Meanwhile, Boeing had been responding to an Army Air Corps RFI. I mean, it was probably called something else back then, but it was basically in 1943 saying, "Hey, jets are coming along. We'd like to figure out how to put an bomber or maybe a transport with long range we're going to do on fighters. That's a little bit easier. But if you guys have any ideas how to do that, we'd love to know because this straight wing problem with this critical mach number problem, we can't figure out how to solve it." So George Schairer is already thinking about this, and on the flight over this 26 hour flight in a Douglas C-54, a DC-Four, he is talking it over with Qian Xuesen, the jet propulsion laboratory later founded China's aeronautics and aerospace industry.
Mike Lombardi:
Big hero for Chinese rockets.
Steve Trimble:
Right. He was the grandfather of Chinese aviation, but at the time he was in the United States working for Von Karman and on this intelligence expedition with these other aerodynamicists led by Von Karman to Germany. And on this 26 hour journey, Xuesen had been, or Qian I should say, had been read into Bob Jones's work, and Schairer had heard about it, but they discuss it on this 26 hour flight, can't imagine, 26 hours from Washington to Paris. And on the way, Schairer writes that, he determines that based on his discussions that this will solve the problem. And that, so getting the wind tunnel data at Völkenrode from the Germans was just this bonus. I mean, he had just figured out to solve this problem for the B-47. And then here's all the research data years worth of research wind tunnel data that he can immediately apply on his own airplane.
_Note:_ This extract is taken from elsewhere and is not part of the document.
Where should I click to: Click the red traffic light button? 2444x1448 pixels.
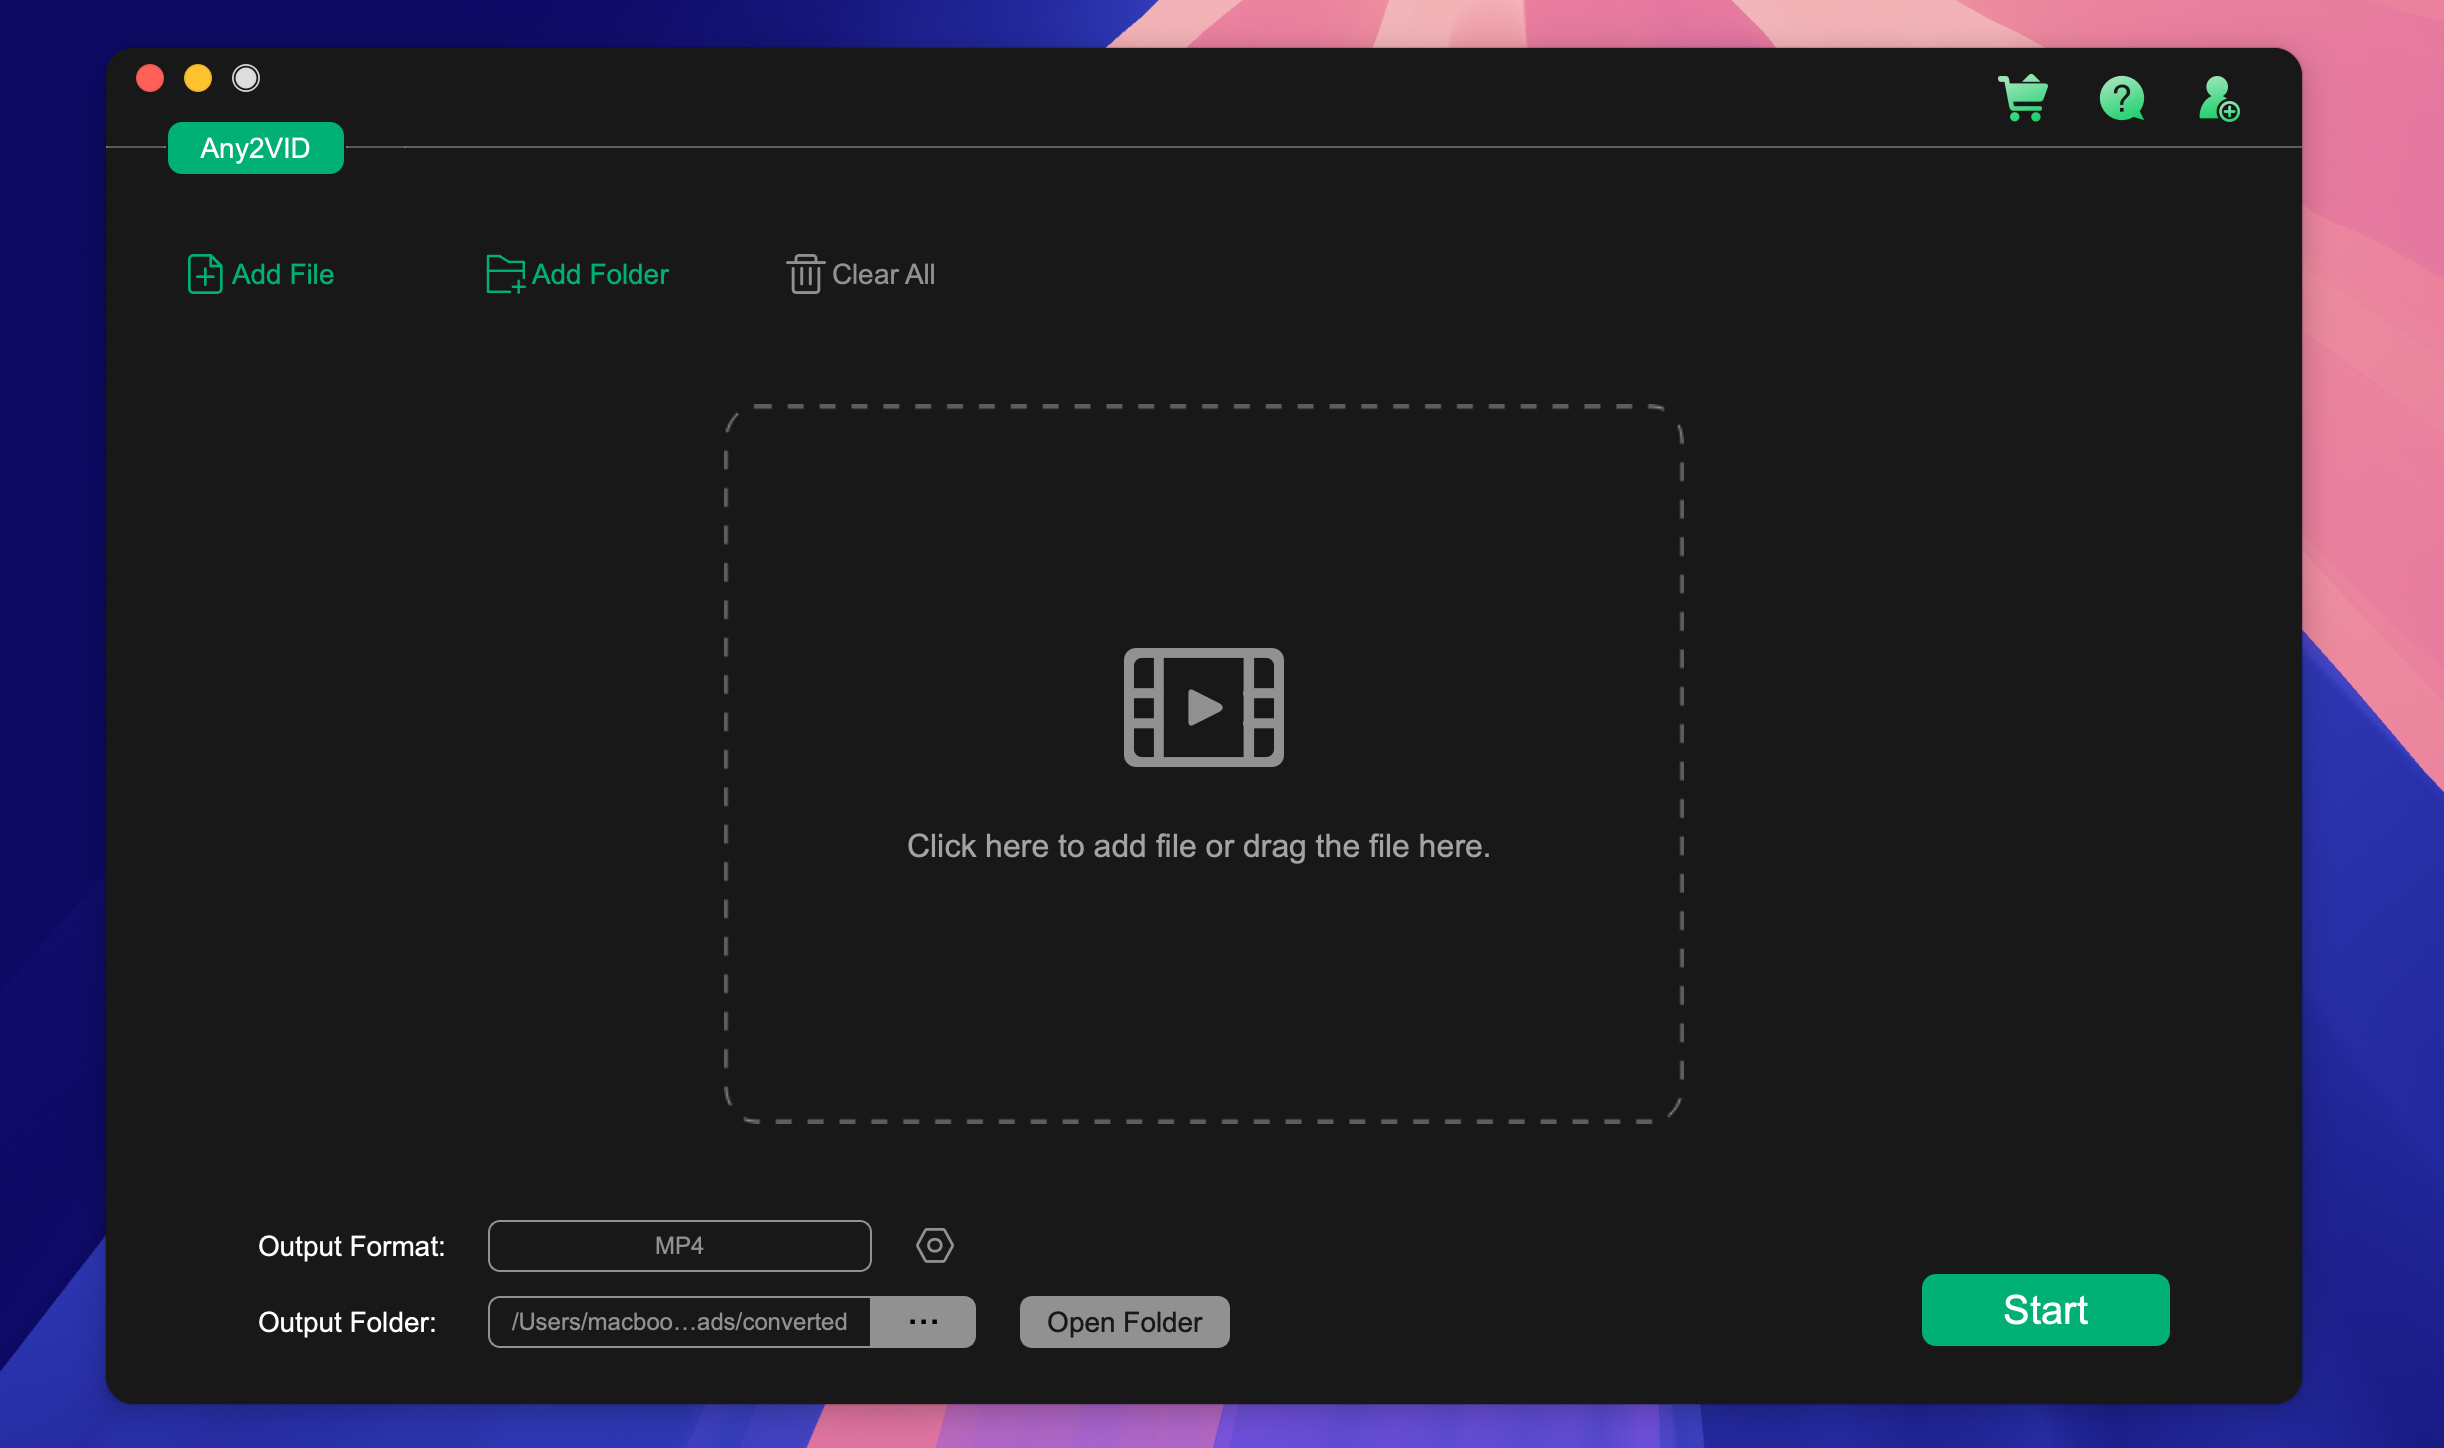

But the funny part, the little anecdote was after they land in Paris, Von Karman, after this 26 hour flight, walks up to Schairer and says, "Now, I understand why you want to fly fast." But the interesting thing I found was that, so they come up with this discovery, but then they still have to figure things out because this is a new technology. And as they apply it on the B-47, they find new problems that they weren't expecting. One of which turns out to be high mach pitch up, which was something that really surprised them because up to that point with straight wings, they'd only seen a high mach pitch down or mach tuck, which is a problem that P-38s and other straight wing aircraft had with compressibility.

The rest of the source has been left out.